WHAT YOU WILL DO:
Nothing but the lines from the one with "Where should I click to: Toggle" down to the one with "Go up a folder level with the chevron icon" should be returned, exactly and with both ends included, from the material below.

————————

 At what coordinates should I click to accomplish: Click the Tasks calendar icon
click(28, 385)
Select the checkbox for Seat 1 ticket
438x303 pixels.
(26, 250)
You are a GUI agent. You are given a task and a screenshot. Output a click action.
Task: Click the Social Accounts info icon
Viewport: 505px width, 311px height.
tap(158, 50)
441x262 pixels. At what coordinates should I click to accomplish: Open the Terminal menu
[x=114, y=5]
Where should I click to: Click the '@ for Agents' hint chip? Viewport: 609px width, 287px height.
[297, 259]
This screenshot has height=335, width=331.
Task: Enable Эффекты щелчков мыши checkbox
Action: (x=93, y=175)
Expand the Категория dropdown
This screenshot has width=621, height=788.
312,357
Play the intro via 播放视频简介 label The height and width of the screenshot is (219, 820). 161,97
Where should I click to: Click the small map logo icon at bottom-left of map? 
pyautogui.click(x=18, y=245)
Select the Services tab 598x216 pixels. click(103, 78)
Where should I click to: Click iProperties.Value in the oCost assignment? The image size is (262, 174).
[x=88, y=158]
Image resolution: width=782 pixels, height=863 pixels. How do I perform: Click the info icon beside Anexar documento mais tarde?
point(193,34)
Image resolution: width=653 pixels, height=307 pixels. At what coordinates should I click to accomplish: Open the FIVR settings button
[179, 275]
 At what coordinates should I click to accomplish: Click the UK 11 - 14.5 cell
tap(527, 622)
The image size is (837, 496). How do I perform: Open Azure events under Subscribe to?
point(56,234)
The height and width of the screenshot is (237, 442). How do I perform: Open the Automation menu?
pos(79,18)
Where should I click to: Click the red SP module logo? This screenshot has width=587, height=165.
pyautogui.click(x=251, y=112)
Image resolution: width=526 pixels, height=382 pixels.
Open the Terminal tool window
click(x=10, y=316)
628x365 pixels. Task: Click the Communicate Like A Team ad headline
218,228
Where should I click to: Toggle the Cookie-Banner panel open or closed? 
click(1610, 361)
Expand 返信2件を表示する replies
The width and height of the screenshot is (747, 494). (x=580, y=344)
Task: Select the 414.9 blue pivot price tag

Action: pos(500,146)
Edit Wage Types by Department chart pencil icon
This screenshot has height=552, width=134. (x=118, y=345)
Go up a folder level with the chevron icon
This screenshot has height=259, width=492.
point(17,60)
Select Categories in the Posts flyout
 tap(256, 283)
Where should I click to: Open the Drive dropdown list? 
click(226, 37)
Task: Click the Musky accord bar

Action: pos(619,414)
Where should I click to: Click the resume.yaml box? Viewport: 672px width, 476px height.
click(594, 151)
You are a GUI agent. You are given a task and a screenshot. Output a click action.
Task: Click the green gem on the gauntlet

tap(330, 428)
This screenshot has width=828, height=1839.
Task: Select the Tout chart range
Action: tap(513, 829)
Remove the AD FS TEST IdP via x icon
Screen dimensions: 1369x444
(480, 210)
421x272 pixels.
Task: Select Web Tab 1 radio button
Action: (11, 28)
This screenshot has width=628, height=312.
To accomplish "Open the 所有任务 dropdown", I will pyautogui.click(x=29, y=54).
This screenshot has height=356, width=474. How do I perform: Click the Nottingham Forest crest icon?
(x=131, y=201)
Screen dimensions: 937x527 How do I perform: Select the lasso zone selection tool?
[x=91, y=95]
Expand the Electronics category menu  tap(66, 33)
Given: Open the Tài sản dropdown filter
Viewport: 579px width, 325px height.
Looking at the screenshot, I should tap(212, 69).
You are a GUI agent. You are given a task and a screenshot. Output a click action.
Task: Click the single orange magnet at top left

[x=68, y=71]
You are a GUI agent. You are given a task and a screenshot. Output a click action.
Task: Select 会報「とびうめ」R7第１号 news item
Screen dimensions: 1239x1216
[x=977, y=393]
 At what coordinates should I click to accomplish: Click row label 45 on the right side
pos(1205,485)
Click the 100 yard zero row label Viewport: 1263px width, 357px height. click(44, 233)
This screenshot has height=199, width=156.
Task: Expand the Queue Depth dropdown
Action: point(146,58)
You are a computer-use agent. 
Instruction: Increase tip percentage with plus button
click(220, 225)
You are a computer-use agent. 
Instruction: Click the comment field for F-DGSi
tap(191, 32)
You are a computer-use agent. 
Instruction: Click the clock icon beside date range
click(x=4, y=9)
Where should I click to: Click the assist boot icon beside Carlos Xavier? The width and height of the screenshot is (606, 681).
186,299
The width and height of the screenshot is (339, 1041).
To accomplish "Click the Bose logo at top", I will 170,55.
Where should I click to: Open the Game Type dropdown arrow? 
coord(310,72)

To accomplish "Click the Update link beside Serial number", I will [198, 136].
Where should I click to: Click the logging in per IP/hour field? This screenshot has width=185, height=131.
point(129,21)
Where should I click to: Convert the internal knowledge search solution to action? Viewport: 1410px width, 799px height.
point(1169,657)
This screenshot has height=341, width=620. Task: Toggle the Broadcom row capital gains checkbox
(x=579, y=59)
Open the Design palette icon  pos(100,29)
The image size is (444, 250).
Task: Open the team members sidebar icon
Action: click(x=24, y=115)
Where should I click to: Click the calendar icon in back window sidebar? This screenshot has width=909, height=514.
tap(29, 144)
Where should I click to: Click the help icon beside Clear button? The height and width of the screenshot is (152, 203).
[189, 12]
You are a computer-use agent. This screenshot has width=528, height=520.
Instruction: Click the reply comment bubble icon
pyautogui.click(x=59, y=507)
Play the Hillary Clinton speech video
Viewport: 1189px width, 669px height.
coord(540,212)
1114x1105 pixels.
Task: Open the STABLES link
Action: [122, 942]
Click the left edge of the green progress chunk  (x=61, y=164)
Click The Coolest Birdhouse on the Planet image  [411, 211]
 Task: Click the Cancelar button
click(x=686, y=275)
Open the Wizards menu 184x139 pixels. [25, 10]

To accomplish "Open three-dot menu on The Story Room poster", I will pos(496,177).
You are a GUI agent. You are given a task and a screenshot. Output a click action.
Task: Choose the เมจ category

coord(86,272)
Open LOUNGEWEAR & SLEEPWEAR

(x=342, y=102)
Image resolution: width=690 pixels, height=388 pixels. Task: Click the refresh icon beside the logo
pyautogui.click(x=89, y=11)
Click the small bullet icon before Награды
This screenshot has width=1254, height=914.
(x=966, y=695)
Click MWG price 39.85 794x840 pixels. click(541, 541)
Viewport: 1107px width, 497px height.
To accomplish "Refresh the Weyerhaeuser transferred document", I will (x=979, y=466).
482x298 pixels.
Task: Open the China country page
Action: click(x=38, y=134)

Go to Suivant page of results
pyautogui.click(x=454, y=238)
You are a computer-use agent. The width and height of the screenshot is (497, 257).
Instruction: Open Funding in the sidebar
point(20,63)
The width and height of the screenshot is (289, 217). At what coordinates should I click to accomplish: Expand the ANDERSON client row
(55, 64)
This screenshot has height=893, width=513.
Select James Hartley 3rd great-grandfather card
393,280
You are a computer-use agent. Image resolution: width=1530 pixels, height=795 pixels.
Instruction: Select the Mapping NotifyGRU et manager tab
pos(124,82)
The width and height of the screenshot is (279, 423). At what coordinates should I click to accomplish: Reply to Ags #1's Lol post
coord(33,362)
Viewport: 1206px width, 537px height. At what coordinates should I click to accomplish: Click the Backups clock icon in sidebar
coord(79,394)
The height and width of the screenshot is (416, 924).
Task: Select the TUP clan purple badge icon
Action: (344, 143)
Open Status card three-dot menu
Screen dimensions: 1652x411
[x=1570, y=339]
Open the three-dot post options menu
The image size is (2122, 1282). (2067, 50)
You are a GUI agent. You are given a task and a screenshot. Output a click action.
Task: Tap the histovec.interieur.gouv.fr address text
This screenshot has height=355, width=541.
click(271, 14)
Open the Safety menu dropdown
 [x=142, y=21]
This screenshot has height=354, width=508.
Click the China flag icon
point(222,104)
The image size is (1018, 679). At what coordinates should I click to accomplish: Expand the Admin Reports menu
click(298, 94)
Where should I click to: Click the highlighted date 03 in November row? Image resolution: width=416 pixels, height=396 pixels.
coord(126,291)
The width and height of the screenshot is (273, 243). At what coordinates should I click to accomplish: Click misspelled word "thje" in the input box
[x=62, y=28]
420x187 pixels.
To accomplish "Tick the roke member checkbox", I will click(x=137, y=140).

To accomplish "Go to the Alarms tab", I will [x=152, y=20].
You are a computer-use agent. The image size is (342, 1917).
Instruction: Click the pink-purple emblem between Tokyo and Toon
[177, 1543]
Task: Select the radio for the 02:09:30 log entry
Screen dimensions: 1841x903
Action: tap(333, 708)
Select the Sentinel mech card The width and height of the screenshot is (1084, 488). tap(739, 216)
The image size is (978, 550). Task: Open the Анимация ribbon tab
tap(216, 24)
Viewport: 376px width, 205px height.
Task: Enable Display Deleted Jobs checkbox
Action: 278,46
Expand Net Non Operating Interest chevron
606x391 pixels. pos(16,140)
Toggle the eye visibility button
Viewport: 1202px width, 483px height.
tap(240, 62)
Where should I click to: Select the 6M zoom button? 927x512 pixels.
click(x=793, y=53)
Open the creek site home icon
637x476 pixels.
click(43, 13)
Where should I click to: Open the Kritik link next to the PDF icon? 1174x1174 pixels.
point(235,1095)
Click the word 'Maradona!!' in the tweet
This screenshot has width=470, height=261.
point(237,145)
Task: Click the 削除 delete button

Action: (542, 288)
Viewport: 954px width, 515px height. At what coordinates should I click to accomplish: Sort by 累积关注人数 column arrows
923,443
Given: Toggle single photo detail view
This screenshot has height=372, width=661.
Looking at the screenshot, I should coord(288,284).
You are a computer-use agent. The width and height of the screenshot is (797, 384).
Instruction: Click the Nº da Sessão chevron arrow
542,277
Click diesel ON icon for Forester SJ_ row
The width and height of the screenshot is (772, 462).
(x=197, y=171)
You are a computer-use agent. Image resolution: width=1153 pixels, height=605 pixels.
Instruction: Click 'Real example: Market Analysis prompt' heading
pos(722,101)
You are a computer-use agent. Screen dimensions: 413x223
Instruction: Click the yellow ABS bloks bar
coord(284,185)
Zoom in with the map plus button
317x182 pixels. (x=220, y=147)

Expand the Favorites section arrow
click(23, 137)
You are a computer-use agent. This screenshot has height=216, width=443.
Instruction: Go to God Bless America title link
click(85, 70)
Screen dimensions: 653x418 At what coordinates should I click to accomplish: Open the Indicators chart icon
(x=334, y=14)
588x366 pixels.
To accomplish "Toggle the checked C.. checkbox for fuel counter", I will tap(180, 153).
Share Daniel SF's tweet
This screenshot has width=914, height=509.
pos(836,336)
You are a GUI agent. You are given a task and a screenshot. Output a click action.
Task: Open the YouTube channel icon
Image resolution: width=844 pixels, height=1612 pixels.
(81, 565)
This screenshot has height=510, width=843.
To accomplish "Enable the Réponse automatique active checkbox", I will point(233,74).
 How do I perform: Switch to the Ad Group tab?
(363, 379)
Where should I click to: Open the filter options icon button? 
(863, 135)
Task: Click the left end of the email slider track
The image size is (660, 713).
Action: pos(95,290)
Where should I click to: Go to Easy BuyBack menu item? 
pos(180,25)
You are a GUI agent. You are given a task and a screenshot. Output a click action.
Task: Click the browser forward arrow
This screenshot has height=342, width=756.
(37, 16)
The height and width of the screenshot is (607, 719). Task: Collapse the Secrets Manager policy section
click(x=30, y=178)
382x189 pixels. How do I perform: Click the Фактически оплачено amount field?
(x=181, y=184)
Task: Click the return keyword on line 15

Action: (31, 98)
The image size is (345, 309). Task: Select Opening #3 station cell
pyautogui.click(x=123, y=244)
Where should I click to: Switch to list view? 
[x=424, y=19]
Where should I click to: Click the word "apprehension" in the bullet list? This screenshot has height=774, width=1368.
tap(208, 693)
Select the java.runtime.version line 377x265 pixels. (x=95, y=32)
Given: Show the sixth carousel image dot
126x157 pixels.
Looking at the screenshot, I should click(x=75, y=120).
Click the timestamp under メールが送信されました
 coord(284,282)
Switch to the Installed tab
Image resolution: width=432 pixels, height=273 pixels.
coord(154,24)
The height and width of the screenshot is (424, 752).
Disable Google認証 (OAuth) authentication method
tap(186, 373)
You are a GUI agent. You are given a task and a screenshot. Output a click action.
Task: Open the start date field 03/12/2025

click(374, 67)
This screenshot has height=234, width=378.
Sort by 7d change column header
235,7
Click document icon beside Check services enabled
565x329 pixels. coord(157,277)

————————

ANSWER FOR THE TASK:
Where should I click to: Toggle the Cookie-Banner panel open or closed? 
click(1610, 361)
Expand 返信2件を表示する replies
The width and height of the screenshot is (747, 494). (x=580, y=344)
Task: Select the 414.9 blue pivot price tag

Action: pos(500,146)
Edit Wage Types by Department chart pencil icon
This screenshot has height=552, width=134. (x=118, y=345)
Go up a folder level with the chevron icon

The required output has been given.